After two acquittals in 2017 and 2018, the heirs of the Wildenstein family of art dealers and their advisors were convicted on Tuesday March 5 by the Paris Court of Appeal for colossal tax fraud. Guy Wildenstein, 78, was sentenced to four years’ imprisonment, including two years, as well as a fine of one million euros, when his nephew, Alec Junior, was sentenced to two years’ suspended prison sentence and 37,500 euros fine.

The Court of Appeal found them guilty of having concealed, during the successions of the patriarch Daniel Wildenstein (died in 2001) and Alec senior (died in 2008), considerable assets in trusts, legal structures Anglo-Saxon which house assets entrusted by their owner to a trusted person (the trustee).

Among the assets concerned: a sumptuous ranch in Kenya, real estate in New York and master paintings valued at a billion euros. Some of the trusts were nevertheless excluded by the court of appeal in its decision.

Two lawyers and a notary were given sentences ranging from one year in prison to 18 months, as well as fines ranging from 37,500 to 100,000 euros. Finally, two wealth managers were fined the maximum amount of 187,500 euros. The widow of Alec senior, Liouba Stoupakova, was sentenced to three months in prison for complicity in money laundering.

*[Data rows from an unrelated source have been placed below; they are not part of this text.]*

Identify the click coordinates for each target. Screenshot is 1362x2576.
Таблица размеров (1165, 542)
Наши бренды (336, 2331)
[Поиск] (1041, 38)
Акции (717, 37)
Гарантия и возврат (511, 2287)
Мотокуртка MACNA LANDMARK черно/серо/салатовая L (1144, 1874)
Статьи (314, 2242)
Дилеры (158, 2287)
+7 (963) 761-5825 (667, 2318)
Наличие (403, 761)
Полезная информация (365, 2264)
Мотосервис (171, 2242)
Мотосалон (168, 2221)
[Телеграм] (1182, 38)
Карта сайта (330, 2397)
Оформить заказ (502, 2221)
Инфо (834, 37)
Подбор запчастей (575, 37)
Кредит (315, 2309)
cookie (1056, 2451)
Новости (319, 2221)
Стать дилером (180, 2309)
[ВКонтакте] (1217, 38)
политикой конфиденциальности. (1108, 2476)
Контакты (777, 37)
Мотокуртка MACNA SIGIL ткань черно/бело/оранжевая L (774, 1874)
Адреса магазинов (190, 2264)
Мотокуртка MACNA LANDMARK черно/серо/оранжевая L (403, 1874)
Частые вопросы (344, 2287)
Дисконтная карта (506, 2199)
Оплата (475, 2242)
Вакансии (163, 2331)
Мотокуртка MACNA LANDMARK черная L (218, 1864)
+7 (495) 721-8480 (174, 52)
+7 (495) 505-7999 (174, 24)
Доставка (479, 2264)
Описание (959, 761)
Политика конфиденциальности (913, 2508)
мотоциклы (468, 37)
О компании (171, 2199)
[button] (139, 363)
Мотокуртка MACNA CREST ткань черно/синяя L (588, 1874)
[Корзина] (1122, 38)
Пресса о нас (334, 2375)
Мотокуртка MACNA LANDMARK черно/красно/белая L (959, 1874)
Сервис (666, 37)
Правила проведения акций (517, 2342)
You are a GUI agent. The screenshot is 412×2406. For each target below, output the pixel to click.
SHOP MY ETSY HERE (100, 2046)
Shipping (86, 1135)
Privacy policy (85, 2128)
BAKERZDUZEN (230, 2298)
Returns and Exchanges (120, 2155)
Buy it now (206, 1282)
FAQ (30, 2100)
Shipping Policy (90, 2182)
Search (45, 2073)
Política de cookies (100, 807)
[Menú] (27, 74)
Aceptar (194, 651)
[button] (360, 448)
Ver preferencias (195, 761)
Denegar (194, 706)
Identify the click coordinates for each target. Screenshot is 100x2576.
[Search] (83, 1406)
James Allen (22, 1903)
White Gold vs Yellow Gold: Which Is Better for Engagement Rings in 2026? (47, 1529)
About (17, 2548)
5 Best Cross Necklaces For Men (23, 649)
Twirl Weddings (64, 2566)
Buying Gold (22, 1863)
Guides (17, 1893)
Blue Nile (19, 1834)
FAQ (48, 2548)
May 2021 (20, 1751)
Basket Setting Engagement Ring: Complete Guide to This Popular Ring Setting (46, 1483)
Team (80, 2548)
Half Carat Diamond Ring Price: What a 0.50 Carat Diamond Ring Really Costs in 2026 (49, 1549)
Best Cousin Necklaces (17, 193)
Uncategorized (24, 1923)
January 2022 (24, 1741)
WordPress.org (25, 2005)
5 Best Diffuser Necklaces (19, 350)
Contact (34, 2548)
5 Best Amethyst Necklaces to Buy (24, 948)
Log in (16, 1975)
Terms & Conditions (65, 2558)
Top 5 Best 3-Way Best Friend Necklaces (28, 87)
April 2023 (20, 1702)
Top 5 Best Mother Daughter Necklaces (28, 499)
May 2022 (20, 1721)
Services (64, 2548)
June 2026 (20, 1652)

The defendants were acquitted by the court in 2017 then by the court of appeal in 2018, the courts considering in particular that before 2011 and a law on trusts, there was no sufficiently clear reporting obligation in the law. French. But on January 6, 2021, the Court of Cassation overturned the decision and ordered a third trial, which took place from September 18 to October 4, 2023.